Have you tried wiping or blotting the wet paint off the surface right after spraying the paint? With a bit of experimenting you might be able to get the effect that you want without sanding, or at least substantially reduce the thickness of the paint layer that needs to be sanded off. For example, right after spraying lay the sign face-down on a layer of paper towel (or even newspaper) on the bench. If that doesn't remove enough paint do it a second time on a layer of paper towel damp with the appropriate solvent. If that still isn't enough let the paint set up a bit followed by gently wiping off the surface with paper towel dampened with the appropriate solvent.

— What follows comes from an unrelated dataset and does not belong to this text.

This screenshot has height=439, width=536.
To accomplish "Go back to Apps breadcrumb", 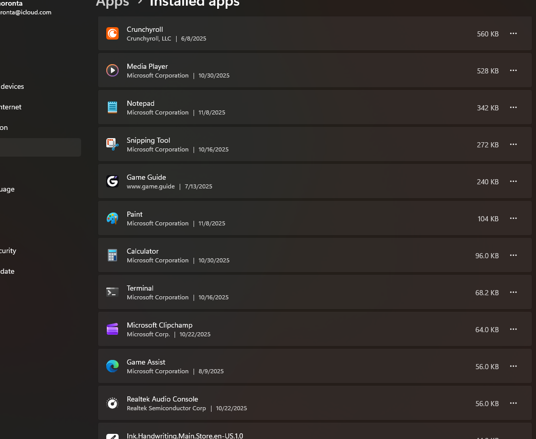I will [x=112, y=3].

Edit: I would try an oil based stain. Flood the surface and then go back and wipe it off the front surface. If you apply a wood conditioner before milling the design that will reduce the amount of color you get on the front.


----------



## DaleM (Feb 18, 2009)

Use a sander with abranet pads. I use them and they do NOT clog up on me when sanding off paint or a finish. They will leave the paint in the grain like you want. I think they are exactly what you need.
http://www.woodcraft.com/Product/2005922/18734/Mirka-Abranet-6-Sanding-Disc-150-Grit-10-pack.aspx?keyword=&refcode=10INGOPB&device=c&network=g&matchtype=&gclid=CNH3wczCyL8CFasRMwodhjAAqA


----------



## azlogger (Dec 20, 2013)

Problem solved. I switched to using brush-on latex paint. I can get a wider range of colors, and while painting takes a few minutes longer, it sands enough easier to make up for it. It doesn't clog my sand paper at all.


----------



## JADobson (Aug 14, 2012)

When I was in middle school shop class we used a torch and burnt the top of the sign until it was black and then ran it through the thickness planer. No worry about paint gumming up the knives. Worked well.


----------